#### Text segment:
[Start]

When I run this code, I get the following error:

-> [3708](https://file+.vscode-resource.vscode-cdn.net/home/detlef/Nextcloud/SCHULE/gutzwille_chatGPT/importance_sampling_nqs/importance_sampling_nqs/notebooks/~/Nextcloud/SCHULE/gutzwille_chatGPT/importance_sampling_nqs/importance_sampling_nqs/.venv/lib/python3.13/site-packages/jax/_src/lax/lax.py:3708)     raise TypeError("iteration over a 0-d array")  # same as numpy error
   3709   else:
   3710     n = int(tracer.shape[0])

TypeError: iteration over a 0-d array

This TypeError indicates that there’s an attempt to iterate over a scalar (0-dimensional array) where an iterable is expected. This often happens in JAX when there’s a mismatch in the expected input dimensions within a compiled function.

[End]

#### Exercise brief:
Continue the post about the JAX "iteration over a 0-d array" error, picking up after its last sentence.

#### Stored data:
[Start]

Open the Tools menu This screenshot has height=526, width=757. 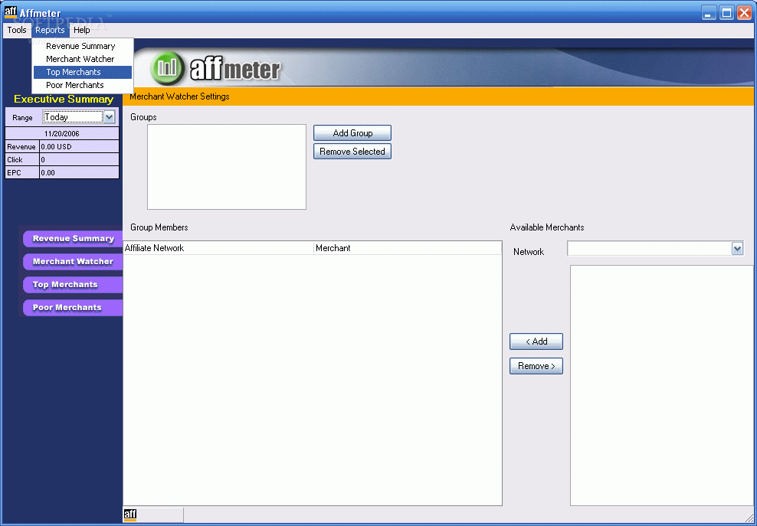pyautogui.click(x=16, y=30)
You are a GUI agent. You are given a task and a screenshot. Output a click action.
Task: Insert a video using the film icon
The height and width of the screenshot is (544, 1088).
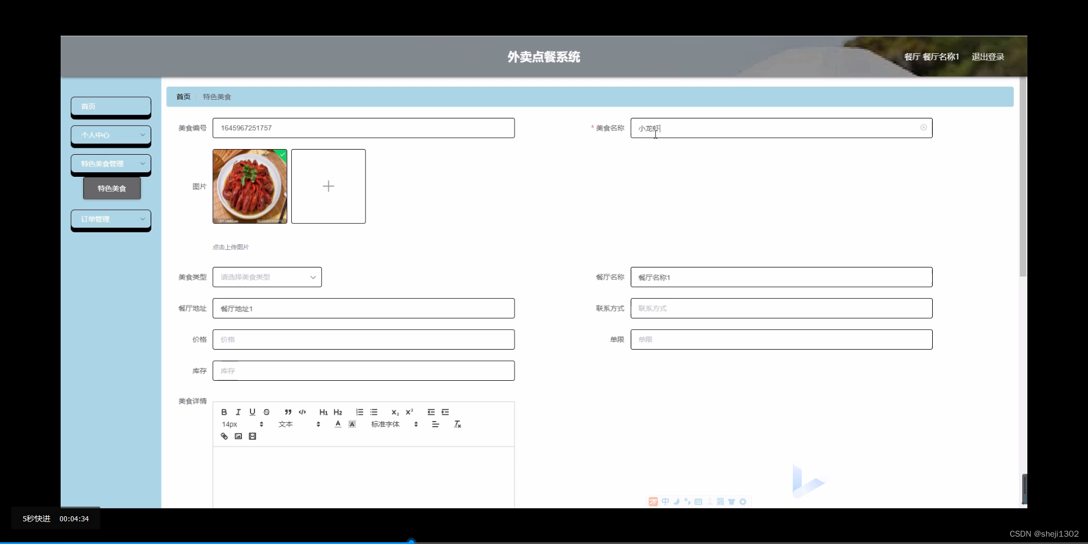253,436
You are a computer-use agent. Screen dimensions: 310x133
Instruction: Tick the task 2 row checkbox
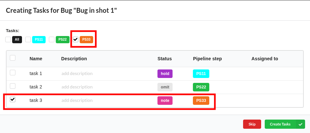(13, 86)
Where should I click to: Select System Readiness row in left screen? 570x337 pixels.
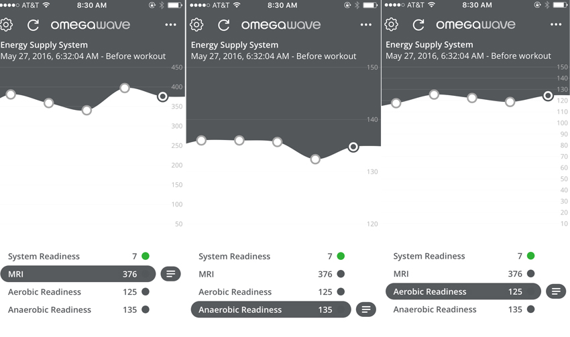(77, 257)
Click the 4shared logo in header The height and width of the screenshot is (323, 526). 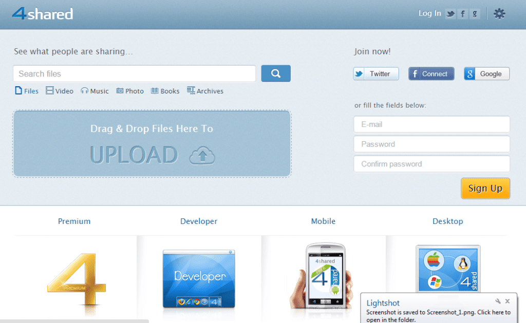tap(43, 13)
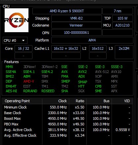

[End]

#### Task answer:
The Good News: It Works with Standard NetKet Driver

The interesting part is that the same model works perfectly fine with the standard NetKet driver. Here’s the code that runs without issues:

print("hidden units:", n_hidden)
opt = nk.optimizer.Sgd(learning_rate=lr)
sr = nk.optimizer.SR(diag_shift=0.1, holomorphic=True)
gs8 = nk.driver.VMC(H8, opt, variational_state=vs8, preconditioner=sr)

gs8.run(n_steps, out=exp_name)

This tells us that the core model definition and the variational Monte Carlo setup are likely correct. The problem seems to be specific to how the advanced driver handles the model or its inputs.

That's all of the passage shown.